Спальня Захара была за спальнею жены и без отдельного выхода. «Зато в мэнэ сквознякив николы нэ будэ!» – говорил он. По степи в лыху годыну, в дождь и в холод мотался он не стережась, но дома боялся сквозняков и спать любил тепло. Не в размахе их жизни здешней, а по-деревенски пристроена была к печи широкая кафельная лежанка, зимой Захар спал на ней. Была у него тут и касса большая, вделанная в стену, в неё он швырял на ходу, на ходу и вынимал; конторских книг лежало несколько, но никого из служащих Томчак здесь не принимал, да и сам цифрами в книгах наслаждался мало, – он был не слуга деньгам, а господин им. Деньги у него не задерживались, всегда были в землях, в скоте и в постройках; а золота Томчаки избегали, как и все получатели, как и все рабочие (обранивался из кармана маленький золотой), в банке приходилось чиновнику подплачивать, чтоб не нагружал золотом, а давал ассигнации.

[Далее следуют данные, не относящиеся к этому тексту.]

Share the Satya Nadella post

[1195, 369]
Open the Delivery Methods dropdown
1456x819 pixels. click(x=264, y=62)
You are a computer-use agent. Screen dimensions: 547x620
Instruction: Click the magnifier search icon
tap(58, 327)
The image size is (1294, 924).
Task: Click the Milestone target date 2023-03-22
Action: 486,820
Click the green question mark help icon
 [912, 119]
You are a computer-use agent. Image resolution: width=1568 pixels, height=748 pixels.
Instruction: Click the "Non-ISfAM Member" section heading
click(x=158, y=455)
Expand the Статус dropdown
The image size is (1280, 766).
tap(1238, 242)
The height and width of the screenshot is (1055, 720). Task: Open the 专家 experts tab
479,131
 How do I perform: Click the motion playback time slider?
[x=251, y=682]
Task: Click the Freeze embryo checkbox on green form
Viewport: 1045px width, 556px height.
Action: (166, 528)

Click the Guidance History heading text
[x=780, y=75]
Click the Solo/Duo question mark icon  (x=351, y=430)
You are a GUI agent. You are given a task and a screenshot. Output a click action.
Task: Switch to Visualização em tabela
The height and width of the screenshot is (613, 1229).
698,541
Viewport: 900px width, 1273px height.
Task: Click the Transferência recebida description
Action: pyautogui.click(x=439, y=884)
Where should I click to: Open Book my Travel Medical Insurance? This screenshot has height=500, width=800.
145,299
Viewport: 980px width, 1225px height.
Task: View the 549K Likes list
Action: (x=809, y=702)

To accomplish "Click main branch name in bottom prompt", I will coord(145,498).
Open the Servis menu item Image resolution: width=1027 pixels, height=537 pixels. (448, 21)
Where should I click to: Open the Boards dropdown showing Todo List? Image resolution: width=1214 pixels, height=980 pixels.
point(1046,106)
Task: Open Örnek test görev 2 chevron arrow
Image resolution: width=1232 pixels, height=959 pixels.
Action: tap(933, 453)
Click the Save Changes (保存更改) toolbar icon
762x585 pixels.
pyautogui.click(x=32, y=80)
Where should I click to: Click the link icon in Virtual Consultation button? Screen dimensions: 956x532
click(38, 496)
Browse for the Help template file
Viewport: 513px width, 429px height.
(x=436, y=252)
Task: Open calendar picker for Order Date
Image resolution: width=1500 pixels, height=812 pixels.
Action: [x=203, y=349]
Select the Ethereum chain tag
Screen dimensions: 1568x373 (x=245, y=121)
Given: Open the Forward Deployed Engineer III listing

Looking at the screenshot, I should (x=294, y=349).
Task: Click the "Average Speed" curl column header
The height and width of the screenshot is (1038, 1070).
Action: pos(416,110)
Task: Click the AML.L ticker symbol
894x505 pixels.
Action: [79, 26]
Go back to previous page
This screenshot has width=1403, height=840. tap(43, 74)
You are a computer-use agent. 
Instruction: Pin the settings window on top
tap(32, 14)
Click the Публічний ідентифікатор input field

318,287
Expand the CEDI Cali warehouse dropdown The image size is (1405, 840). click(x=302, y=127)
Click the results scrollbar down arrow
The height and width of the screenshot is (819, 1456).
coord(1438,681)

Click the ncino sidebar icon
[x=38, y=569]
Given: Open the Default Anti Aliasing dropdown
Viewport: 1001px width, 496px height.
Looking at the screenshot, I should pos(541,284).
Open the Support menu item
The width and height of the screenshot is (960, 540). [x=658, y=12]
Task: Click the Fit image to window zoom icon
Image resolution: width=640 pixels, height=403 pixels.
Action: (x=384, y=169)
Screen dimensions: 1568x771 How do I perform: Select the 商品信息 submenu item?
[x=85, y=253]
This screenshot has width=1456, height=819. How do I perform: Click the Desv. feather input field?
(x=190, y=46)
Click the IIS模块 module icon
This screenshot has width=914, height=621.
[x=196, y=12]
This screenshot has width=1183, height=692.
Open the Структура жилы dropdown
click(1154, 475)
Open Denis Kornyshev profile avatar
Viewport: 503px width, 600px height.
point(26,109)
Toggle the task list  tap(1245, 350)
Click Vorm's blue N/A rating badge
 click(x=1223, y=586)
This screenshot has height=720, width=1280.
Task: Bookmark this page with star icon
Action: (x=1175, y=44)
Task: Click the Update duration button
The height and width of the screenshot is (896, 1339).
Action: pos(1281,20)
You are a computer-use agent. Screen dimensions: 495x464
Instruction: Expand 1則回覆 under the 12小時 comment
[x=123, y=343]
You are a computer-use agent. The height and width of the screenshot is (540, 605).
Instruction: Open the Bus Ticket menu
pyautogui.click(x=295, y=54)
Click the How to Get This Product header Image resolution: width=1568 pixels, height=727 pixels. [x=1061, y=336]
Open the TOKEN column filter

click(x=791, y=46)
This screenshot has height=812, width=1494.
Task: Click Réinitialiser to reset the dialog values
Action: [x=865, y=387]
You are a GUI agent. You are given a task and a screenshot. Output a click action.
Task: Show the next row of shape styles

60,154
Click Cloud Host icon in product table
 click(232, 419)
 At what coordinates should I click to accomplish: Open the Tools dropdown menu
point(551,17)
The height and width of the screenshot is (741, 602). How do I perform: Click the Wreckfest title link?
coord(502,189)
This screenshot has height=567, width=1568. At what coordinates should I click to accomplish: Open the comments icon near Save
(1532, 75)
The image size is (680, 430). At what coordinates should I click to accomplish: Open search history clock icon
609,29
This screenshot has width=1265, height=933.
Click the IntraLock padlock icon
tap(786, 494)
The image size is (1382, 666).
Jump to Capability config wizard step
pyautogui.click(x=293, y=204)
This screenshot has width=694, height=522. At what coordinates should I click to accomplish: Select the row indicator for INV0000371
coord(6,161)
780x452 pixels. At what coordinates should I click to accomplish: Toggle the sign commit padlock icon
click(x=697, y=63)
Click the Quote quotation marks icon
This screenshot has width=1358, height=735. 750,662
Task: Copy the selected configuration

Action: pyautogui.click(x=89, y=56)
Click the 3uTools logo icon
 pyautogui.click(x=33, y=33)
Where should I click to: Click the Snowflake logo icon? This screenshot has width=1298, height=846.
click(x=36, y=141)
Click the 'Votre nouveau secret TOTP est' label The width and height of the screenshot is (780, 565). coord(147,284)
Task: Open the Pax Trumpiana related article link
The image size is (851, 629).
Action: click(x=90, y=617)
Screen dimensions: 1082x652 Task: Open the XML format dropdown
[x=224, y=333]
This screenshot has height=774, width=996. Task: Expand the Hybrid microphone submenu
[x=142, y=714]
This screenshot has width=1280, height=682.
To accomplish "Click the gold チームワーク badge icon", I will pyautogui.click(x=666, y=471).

Однако и в конторе не сиживал Захар Томчак над цифрами или деньгами, не задерживался там дольше, чем надо было принять решение. Весь смысл его дела был в степи, у машин, у овечьих отар и на деловом дворе – там досмотреть, там управить. Весь успех его дела был в том, как степные просторы разделялись полосками посадок на прямоугольные отсеки, защищённые от ветров; как по семипольной системе чередовались пшеница-гарновка, кукуруза-конский зуб, подсолнух, люцерн, эспарцет, и что ни год всходили всё гуще и наливистей; как порода коров сменялась на немецкую трёхведерную; как резали разом по сорок кабанов и закладывали в коптильню (ветчины и колбасы выделывал немец-колонист не хуже, чем у Айденбаха в Ростове); и главное, как настригали горы овечьей шерсти и паковали в тюки.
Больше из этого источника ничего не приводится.